Sejak Virus Covid-19 muncul Februari lalu dan menyebar tanpa kendali, saat itu juga semua sendi kehidupan kita berubah. Kita yang terbiasa beraktivitas di luar rumah untuk bekerja atau sekolah harus terkurung di rumah selama berbulan-bulan. Perusahaan bangkrut, sekolah dan kantor libur. Dunia kita tiba-tiba jadi sesempit daun kelor, dari ruang tamu, kamar tidur, dapur dan kamar mandi. Kita yang terbiasa hidup bersosialita, tiba-tiba dipaksa menjadi individualis.

Rasa khawatir, rasa curiga, rasa takut, rasa bosan, rasa stress menghadapi persoalan masing-masing bertumpuk jadi satu. Menghadapi perubahan yang tak pernah dibayangkan sebelumnya, yang berbalik 180 derajat dari hidup yang sudah kita nikmati menyisakan kegalauan. Berita kematian-demi kematian, kabar sanak dan teman jatuh sakit menjadi informasi yang kadang membuat jantung kita berdetak lebih cepat.

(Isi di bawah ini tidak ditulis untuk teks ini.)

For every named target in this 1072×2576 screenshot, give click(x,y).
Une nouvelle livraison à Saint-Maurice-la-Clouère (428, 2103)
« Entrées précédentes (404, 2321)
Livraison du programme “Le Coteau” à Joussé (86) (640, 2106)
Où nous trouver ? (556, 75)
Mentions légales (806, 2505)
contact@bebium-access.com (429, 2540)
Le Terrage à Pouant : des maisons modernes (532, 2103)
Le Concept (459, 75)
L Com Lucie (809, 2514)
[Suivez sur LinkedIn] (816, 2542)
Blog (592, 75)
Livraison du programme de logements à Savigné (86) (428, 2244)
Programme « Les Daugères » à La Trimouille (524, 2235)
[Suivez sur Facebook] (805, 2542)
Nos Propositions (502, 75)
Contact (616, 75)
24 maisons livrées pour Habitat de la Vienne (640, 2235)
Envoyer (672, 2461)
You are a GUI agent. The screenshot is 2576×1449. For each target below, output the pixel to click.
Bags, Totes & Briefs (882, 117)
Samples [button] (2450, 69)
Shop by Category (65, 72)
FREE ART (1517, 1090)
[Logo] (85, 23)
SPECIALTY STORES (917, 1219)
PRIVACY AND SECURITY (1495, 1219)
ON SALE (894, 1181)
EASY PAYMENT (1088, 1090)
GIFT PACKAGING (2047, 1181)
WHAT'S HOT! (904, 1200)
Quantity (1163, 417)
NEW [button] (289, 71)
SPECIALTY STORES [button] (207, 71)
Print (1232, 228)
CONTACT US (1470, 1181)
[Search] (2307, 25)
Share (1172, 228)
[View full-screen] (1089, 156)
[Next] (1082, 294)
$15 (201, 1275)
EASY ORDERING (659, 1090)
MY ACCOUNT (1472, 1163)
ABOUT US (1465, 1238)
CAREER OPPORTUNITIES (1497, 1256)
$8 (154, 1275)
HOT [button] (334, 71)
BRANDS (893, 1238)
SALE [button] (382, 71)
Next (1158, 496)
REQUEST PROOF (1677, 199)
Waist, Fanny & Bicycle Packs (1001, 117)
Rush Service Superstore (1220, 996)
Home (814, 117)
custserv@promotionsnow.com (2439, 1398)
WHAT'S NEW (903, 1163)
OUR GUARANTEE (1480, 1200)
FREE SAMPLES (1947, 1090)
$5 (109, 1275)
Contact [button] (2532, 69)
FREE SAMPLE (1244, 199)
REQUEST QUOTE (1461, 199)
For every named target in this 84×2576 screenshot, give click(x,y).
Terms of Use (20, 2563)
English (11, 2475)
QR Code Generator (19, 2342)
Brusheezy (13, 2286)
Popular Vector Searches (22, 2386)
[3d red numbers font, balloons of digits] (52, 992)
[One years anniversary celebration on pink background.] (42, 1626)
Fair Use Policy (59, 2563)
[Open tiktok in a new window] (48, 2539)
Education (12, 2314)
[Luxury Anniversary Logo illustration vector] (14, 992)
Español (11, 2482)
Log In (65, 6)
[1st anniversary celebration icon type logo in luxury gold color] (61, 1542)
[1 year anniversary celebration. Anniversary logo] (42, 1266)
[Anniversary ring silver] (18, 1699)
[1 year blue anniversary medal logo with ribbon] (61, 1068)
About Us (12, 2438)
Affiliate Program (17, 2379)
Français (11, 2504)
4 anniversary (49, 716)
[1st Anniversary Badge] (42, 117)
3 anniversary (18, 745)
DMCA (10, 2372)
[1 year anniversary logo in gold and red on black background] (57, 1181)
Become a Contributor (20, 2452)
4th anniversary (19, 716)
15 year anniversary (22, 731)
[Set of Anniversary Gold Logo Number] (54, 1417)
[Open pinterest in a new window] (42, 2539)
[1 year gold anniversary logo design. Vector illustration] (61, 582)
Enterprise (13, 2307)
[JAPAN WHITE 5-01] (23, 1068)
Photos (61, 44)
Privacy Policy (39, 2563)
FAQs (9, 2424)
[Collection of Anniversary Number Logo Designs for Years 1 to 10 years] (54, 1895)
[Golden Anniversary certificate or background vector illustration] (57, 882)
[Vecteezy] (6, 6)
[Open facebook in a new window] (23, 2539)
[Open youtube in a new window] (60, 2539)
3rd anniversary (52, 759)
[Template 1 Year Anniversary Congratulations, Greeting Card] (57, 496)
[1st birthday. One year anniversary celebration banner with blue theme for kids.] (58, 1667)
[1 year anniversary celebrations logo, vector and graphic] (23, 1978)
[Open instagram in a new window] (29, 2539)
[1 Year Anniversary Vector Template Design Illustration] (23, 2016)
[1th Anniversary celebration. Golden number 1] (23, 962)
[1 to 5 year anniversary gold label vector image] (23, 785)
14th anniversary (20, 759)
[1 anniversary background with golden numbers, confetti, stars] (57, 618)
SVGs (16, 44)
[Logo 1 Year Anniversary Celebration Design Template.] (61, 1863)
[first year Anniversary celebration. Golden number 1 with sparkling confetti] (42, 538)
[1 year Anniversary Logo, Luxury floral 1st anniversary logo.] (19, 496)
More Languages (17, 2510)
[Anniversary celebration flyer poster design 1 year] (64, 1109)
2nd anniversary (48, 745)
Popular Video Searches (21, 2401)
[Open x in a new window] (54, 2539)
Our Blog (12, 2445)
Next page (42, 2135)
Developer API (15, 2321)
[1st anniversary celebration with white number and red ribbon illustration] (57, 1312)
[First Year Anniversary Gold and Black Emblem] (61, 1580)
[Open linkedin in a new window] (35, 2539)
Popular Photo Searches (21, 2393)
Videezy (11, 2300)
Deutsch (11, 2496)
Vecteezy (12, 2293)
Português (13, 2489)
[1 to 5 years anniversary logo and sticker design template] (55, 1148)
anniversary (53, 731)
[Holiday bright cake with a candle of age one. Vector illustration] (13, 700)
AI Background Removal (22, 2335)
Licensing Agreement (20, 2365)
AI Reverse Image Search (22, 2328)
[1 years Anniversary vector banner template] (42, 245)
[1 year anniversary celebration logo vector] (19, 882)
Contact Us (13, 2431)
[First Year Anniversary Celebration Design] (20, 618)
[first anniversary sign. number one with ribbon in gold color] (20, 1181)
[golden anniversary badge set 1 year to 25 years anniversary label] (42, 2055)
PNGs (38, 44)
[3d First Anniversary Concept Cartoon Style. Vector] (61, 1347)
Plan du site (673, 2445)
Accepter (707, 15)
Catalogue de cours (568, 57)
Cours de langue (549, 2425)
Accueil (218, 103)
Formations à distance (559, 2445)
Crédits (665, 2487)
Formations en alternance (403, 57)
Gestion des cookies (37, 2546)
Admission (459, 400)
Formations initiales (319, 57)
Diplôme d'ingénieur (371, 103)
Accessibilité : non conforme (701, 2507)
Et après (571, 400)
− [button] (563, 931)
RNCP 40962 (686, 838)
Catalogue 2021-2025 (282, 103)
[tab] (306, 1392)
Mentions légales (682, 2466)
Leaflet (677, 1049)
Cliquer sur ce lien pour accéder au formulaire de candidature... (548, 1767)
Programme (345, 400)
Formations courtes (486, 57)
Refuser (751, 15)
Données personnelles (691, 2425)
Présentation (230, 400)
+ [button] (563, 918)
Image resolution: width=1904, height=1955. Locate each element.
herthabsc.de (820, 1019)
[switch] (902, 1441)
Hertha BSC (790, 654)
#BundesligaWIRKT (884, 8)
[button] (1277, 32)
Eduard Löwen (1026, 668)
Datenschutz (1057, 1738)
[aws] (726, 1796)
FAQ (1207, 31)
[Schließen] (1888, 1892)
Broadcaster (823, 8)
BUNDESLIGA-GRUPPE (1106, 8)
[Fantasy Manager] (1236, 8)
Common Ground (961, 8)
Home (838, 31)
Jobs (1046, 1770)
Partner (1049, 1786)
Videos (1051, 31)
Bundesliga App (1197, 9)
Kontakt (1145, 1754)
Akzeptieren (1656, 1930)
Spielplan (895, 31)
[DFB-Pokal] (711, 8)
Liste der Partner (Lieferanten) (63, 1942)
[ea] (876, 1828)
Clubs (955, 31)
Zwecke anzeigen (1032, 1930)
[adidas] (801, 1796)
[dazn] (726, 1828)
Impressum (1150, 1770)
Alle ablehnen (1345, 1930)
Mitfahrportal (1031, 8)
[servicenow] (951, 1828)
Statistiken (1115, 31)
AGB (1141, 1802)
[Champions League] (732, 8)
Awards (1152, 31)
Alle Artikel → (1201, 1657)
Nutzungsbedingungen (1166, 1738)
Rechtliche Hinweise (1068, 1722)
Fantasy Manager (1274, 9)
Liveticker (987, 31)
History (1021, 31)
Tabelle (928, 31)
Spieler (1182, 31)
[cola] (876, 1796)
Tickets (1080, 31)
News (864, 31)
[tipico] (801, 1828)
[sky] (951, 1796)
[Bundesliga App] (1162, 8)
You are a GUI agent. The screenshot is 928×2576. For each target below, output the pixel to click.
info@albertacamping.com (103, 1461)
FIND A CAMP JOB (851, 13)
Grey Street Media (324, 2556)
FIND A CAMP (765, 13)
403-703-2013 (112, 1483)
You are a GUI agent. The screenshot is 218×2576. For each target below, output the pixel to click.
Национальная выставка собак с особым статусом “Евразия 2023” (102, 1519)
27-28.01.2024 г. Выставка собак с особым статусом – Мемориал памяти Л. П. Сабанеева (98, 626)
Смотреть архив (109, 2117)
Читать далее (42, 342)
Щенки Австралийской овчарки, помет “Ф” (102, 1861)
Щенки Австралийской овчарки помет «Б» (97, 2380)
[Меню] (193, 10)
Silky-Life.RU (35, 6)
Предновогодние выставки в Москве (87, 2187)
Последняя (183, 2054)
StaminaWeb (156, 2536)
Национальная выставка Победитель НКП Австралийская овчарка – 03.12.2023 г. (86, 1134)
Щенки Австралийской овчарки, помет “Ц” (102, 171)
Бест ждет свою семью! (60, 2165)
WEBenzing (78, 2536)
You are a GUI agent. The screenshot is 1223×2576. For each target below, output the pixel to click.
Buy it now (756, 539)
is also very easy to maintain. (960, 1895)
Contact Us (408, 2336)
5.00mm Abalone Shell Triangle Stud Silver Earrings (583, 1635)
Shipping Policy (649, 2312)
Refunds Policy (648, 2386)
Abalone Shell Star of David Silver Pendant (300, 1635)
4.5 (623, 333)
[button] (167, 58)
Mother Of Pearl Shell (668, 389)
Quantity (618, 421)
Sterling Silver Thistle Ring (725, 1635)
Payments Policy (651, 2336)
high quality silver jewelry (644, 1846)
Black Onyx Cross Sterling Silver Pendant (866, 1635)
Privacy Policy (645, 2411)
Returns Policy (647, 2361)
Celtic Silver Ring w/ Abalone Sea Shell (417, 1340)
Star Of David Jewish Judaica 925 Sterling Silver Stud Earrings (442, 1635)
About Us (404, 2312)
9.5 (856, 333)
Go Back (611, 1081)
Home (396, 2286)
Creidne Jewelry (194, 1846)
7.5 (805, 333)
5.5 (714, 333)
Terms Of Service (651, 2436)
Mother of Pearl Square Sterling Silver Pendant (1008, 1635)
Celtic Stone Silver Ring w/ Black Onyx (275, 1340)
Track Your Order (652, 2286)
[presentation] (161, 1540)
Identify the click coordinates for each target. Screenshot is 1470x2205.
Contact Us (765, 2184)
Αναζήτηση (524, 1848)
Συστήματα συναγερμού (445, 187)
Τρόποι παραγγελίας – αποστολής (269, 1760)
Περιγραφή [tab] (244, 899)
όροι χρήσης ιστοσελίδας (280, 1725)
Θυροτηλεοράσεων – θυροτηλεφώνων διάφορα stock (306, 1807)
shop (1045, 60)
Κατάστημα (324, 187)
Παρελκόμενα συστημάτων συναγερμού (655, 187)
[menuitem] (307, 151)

Protokol kesehatan yang diwajibkan untuk meminimalisir penularan dan penyebaran virus Covid 19 di sisi lain juga memberikan rasa takut berlebihan pada masyarakat. Prosedur pemeriksaan untuk mendeteksi apakah kita terinfeksi virus Covid 19 ataukah tidak pada awalnya sangat menakutkan. Orang lebih memilih lari daripada harus menjalani swab.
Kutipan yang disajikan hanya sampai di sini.